Si ahora nos apartamos del uso personal y subimos algunos escalones, no encontramos nada distinto: también lo que llamamos "etapas históricas" son espaciosos conjuntos humanos que viven sumergidos en mares de signos mediante los cuales son fáciles de distinguir. Es el caso, ya que hablamos de crucifijos, de la imaginería visual cristiana que define a la civilización occidental, en contraste con la islámica o la budista, por ejemplo. También, por supuesto, las diferencias que podemos establecer entre conglomerados secundarios como la imaginería bizantina (tan presente en los novelistas rusos) y la evangelista de los escritores negros americanos, los primeros marcados por el relumbre de las teselas doradas y los segundos por la pastoral del bautismo fluvial. El estudio de esas nubes de signos nos dice más sobre quienes vivían en ellas inmersos que toda la documentación política, económica y científica que podamos reunir sobre la época.

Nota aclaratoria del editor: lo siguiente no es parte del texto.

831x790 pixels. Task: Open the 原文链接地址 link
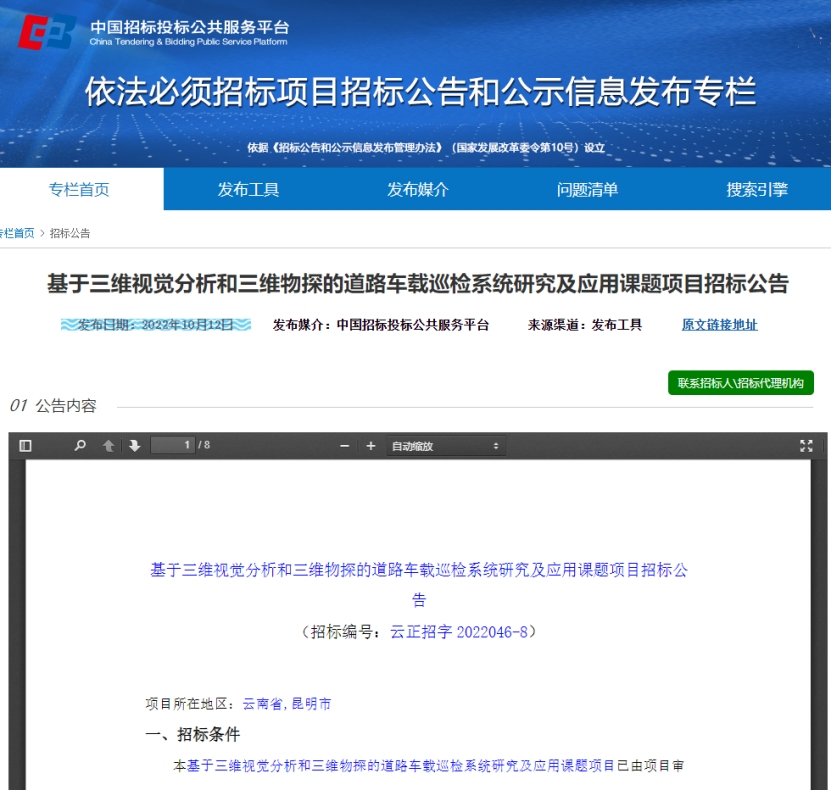point(719,325)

Y no es un misterio que esas nubes pasan. Los signos se transforman más lentamente que la vida de los humanos. Serán menester muchos siglos para que el crucifijo pierda la potencia mágica que tuvo en sus inicios y pueda formar parte de conjuntos neutros o decorativos como una comedia musical en la que el crucificado es un vocalista sobre una pasarela de moda masculina. Los signos cambian tan lentamente como los fondos marinos o el perfil de las montañas arañadas por la erosión de los glaciares. Apenas si da tiempo en la vida de un humano para percatarse de una docena de cambios profundos. En nuestro caso, el cuerpo de las mujeres (torturado por la pornografía entonces y por la publicidad ahora) o las estampas de reuniones masivas como signos amenos y dignos de encomio, cuando antes eran señal inequívoca de lo detestable y de la maldad.
El misterio extremo viene cuando esa nube de imágenes que define un modo de vida se transfigura de golpe o en un lapso muy breve. Cuando Afrodita, Hermes y Júpiter dan paso al crucificado en apenas dos siglos. Cuando de las estatuas ecuestres se pasa a la fotografía urbana en apenas cien años. Estos cambios súbitos suponen una mutación caótica de los grupos humanos y denuncian un cataclismo que, sin embargo, sus protagonistas no pueden considerar, sumergidos como están en la nube de sus sueños lingüísticos y visuales.
¡Quién pudiera saber si una tal transformación se está produciendo de nuevo en estos años! No el sosegado baile de las nubes, sino el catastrófico cambio de escenario por liquidación de existencias. No podemos saberlo porque los anteriores estamos casi ciegos y los que ya comienzan a ver lo apenas visible aún no saben hablar.
Artículo publicado en: El Periódico, 25 de julio de 2008.